Sostituiti gli architetti (decapitati perché considerati anch’essi colpevoli), i lavori ripresero. Vennero unite assieme 360 navi da guerra per formare un ponte e 314 per l’altro, ed entrambi vennero direzionati in modo da assecondare le correnti e tenere nella giusta tensione le gomene; a questo scopo gli operai egizi usarono funi di papiro e quelli fenici di lino bianco, e in più vennero gettate lunghissime ancore. “Quando finalmente lo stretto fu munito di ponti, segati dei tronchi d’albero e fattili uguali alla larghezza del ponte li disposero in bell’ordine al di sopra delle corde tese, e dopo averli posti l’uno accanto all’altro di nuovo li legarono insieme. Dopo aver fatto questo, vi misero sopra delle fascine, e dopo aver messo in ordine anche le fascine vi posero sopra della terra, e calcata con forza anche la terra tirarono un parapetto di qua e di là del ponte, perché le bestie da soma non si spaventassero vedendo dall’alto il mare”.
Ai nostri occhi le scene dipinte da Erodoto – la fustigazione del mare, le urla di condanna, la costruzione dei ponti e il transito dell’esercito persiano – sono tra loro inconciliabili nel loro sovrapporre sapienza tecnologica e pensiero magico. Resta il fatto che l’invasione persiana inaugurò una tecnica militare di straordinaria efficacia tanto da essere messa in pratica a distanza di millenni.
Gli eserciti romani la adottarono più volte. Sia sulla Colonna di Traiano che su quella di Marco Aurelio, gli scultori descrissero l’attraversamento di un fiume – con ogni probabilità il Danubio – per mezzo di un ponte di barche.
In età rinascimentale più di una battaglia venne risolta con la rapida costruzione di un ponte su barche. Un caso speciale, visto che coinvolge due grandi architetti, è quello narrato da Giorgio Vasari nell’edizione del 1568 delle Vite de' più eccellenti pittori scultori e architettori. Nel 1509, il gonfaloniere della repubblica fiorentina Pier Soderini assediava Pisa. Per impedire che le vettovaglie arrivassero in città, si chiese l’aiuto di Giuliano da Sangallo; l’architetto, assieme al fratello Antonio, progettò “un ponte che fu cosa molto ingegnosa, perché, oltre che alzandosi et abbassandosi si difendeva dalle piene e stava saldo, essendo bene incatenato”. Con questo mezzo vennero bloccati i rifornimenti alla città assediata, che dovette arrendersi.
Una situazione analoga si ripeté, più in grande, verso la fine del Cinquecento, quando Alessandro Farnese, duca di Parma e governatore delle Fiandre per conto della Spagna, assediò Anversa. Questa volta la documentazione grafica è ricca e accurata, e mostra chiaramente come il ponte sulla Schelda non servisse al transito, ma solo da sbarramento fortificato, per impedire che i rifornimenti degli orangisti arrivassero in città. Il ponte-blocco era preceduto, sia verso Anversa, che verso il mare da un sistema di zattere da cui si protendevano lunghi puntoni metallici.

DATI FORNITI -
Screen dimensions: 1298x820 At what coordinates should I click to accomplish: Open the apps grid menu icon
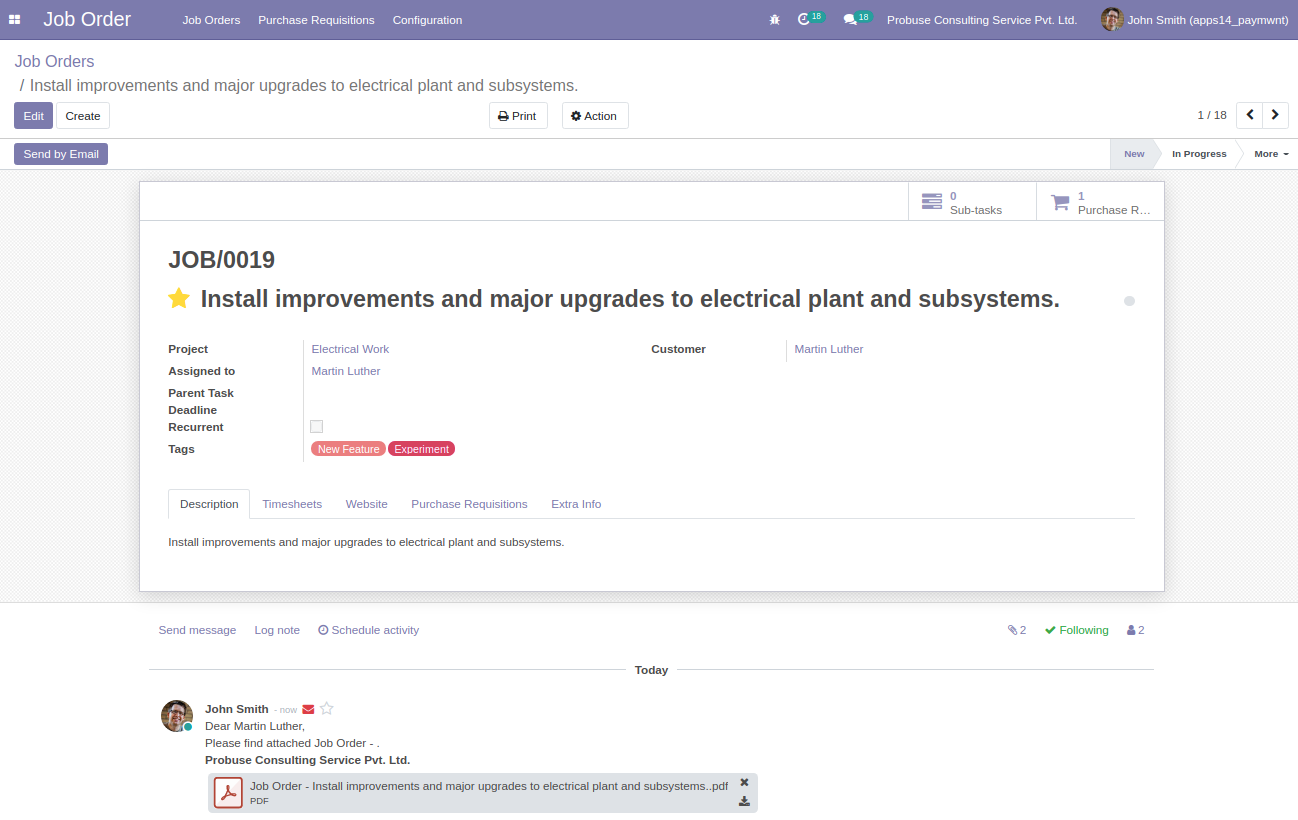[x=14, y=20]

DESCRIZIONE ESERCIZIO - Per favore, trascrivi senza modifiche dal brano sui ponti di barche il passo che inizia con le parole "Gli eserciti romani" e si ferma dopo "ponte di barche.".

RISULTATO -
Gli eserciti romani la adottarono più volte. Sia sulla Colonna di Traiano che su quella di Marco Aurelio, gli scultori descrissero l’attraversamento di un fiume – con ogni probabilità il Danubio – per mezzo di un ponte di barche.